Again, it took more than an hour of continuous building, fixing, and going back and forth.

I ran into so many errors that I could not even document them properly.
The other thing is that this model hallucinated a LOT. Probably the worst experience I have had with any Opus model so far, even compared to 4.6.

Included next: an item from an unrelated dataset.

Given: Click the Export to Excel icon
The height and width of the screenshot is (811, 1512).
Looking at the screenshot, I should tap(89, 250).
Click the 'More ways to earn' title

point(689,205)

After hours of debugging, I finally got a working build. But there were so many loopholes and so many DIY-style fixes that I honestly would not trust this code in production.
Here’s the demo:
The only good part is that, after all of this, it worked.
I had high hopes for this model in this run, but it completely smoked me.
Cost: ~$28.27
Duration: ~2h 15min 29sec
API Duration: ~48min 25sec
Code Changes: +5,963 lines, 188 lines removed
Usage by Model: Claude Haiku 4.5: 70.9k input, 24.2k output, 2.6m cache read, 130.7k cache write
Usage by Model: Claude Opus 4.8: 18.9k input, 204.8k output, 40.5m cache read, 348.2k cache write
Context Window Used: 18%

GPT-5.5
GPT-5.5 was a bit of a disappointment.
Though, to be fair, I kind of expected it. This model has not been the best for me in real-world use cases so far, so there’s that.
The thing is, it got me a somewhat broken product that only had parts working in no time. It took around 15 to 20 minutes.
There were also minor TypeScript type errors that it kept trying to fix repeatedly.

Here’s the demo:
Another thing I noticed is that Claude Opus 4.8 is definitely better in real-world use cases. Even with this simple app idea, if you look at the overall frontend, Opus 4.8 produced much better output than GPT-5.5.
This was a test I did on a subscription plan, so I don’t have the exact cost. Here’s a small breakdown:
Duration: ~20 min
Code Changes: 17 files changed, 2,685 insertions(+), 147 deletions(-)
Context Used: 57% (118K used / 258K)

💁 I didn’t have much hope with this general model. I just ran this test along with Opus 4.8 to give you an idea. That’s it. From my personal experience so far, this model does not compare to Opus 4.8 on anything other than Terminal-Bench 2.1.
Final Verdict
Yes, Opus 4.8 is good.
But don’t expect some massive jump where you instantly feel everything is different from Opus 4.7.
From what I’ve seen, it seems like a small improvement over Opus 4.7, which the benchmark numbers also suggest. Better, yes. Completely different, no. ❎

I’ve been using it continuously for around two days now, and honestly, it’s decent. I don’t think it is bad.
The experience will probably depend a lot on how you use it. If your work involves long context, tool calls, debugging, and agentic coding, you might notice the improvements more.
If you mostly use it for regular coding, it may feel almost the same.